プロバイダパス(必須): プロバイダパス プロパティ
spark.hadoop.hadoop.security.credential.provider.path
は、認証情報を解決するために走査される 1 つ以上の認証情報プロバイダ URI のカンマ区切りのリストです。--properties=spark.hadoop.hadoop.security.credential.provider.path=gsm://projects/PROJECT_ID
- プロバイダパスの
scheme
は、認証情報プロバイダのタイプを示します。Hadoop スキームには、jceks://
、user://
、localjceks://
があります。gsm://
スキームを使用して、Secret Manager で認証情報を検索します。
- プロバイダパスの
ドット演算子を置き換える : Secret Manager サービスでは、Secret 名にドット(
.
)を使用できません。ただし、一部のオープンソース ソフトウェア(OSS)コンポーネントでは、認証情報キーにドットを使用しています。この制限を解消するには、このプロパティを有効にして、認証情報名のドット(.
)をハイフン(-
)に置き換えます。これにより、名前にドットを含む OSS 認証情報を Secret Manager から正しく保存および取得できます。たとえば、OSS 認証情報キーが
a.b.c
の場合は、Secret Manager に保存するときにa-b-c
に変更する必要があります。--properties=spark.hadoop.hadoop.security.credstore.google-secret-manager.secret-id.substitute-dot-operator=true
このプロパティは省略可能です。デフォルトでは、値は
false
です。認証情報名にドット(.
)演算子がない認証情報キーの場合、このプロパティは無視しても問題ありません。Secret のバージョン : Secret Manager の Secret には複数のバージョン(値)を設定できます。このプロパティを使用して、本番環境で安定したアクセスのために特定の Secret バージョンにアクセスします。
--properties=spark.hadoop.hadoop.security.credstore.google-secret-manager.secret-version=1
このプロパティは省略可能です。デフォルトでは、Secret Manager は
LATEST
バージョンにアクセスします。これは、ランタイムで Secret の最新の値に解決されます。ユースケースで常に Secret のLATEST
バージョンにアクセスする場合は、このプロパティを無視しても問題ありません。
Secret Manager 認証情報プロバイダを使用してバッチ ワークロードを実行する
Secret Manager 認証情報プロバイダを使用するバッチ ワークロードを送信するには、次のコマンドをローカルまたは Cloud Shell で実行します。

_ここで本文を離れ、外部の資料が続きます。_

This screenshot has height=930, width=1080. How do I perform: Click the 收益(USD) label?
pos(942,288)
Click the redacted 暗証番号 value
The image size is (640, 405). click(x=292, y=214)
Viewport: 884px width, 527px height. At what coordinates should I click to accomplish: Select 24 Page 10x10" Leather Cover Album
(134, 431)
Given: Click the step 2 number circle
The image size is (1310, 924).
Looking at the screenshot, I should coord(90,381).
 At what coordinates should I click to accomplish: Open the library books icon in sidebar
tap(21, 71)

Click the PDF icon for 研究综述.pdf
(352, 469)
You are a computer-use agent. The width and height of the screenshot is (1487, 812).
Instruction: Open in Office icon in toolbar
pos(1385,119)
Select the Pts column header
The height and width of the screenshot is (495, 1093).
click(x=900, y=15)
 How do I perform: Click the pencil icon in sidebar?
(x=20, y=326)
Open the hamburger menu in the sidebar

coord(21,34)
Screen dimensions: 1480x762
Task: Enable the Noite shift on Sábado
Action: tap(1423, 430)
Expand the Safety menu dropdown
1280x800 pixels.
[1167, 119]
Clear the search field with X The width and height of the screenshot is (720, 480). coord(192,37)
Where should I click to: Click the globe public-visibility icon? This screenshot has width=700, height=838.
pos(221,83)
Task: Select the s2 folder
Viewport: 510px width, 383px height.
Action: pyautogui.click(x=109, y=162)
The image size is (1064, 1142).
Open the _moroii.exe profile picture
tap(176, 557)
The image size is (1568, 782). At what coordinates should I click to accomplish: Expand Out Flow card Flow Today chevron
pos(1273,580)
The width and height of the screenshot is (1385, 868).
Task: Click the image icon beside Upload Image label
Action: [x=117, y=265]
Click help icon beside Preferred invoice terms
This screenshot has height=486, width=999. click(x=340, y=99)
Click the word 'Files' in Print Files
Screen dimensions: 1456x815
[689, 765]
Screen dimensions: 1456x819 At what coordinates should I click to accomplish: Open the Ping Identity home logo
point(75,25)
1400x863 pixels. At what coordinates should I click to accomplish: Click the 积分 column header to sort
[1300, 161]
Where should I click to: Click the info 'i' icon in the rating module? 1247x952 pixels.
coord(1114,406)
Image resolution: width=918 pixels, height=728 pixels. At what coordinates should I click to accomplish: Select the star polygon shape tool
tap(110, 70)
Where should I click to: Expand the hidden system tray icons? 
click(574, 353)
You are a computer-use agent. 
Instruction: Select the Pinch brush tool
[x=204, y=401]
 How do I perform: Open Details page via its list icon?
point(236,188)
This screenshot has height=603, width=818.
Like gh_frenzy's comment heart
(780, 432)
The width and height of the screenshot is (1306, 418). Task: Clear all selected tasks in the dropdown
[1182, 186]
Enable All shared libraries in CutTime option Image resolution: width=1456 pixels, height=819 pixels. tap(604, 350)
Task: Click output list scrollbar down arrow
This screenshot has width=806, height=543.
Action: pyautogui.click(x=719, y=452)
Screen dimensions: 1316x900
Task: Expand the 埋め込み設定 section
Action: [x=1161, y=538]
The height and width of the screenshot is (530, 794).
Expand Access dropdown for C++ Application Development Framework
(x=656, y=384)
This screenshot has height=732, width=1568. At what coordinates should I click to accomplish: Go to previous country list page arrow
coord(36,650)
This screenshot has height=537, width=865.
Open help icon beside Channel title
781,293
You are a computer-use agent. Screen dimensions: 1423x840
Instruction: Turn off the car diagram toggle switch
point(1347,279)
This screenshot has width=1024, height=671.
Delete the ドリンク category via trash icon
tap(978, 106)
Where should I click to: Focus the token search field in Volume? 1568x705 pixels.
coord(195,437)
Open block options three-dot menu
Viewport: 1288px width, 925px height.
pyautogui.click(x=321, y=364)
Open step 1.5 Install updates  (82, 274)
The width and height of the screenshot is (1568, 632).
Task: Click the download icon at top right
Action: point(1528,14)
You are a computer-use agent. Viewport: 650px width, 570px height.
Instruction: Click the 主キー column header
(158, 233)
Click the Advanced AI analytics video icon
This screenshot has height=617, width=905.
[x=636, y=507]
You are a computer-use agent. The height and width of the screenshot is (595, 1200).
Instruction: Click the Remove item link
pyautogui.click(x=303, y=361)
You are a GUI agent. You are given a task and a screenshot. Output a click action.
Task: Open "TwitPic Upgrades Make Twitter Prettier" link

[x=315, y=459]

gcloud dataproc batches submit spark \ --region=REGION \ --jars=JARS \ --class=MAIN_CLASS \ --properties="spark.hadoop.hadoop.security.credential.provider.path=gsm://projects/PROJECT_ID,spark.hadoop.hadoop.security.credstore.google-secret-manager.secret-id.substitute-dot-operator=true" \ ...other flags as needed...
次のように置き換えます。
- REGION: ワークロードが実行される Compute Engine リージョン
- JARS: ワークロード jar のパス
- MAIN_CLASS: Jar のメインクラス
- PROJECT_ID: プロジェクト ID。Google Cloud コンソール ダッシュボードの [プロジェクト情報] セクションに表示されます。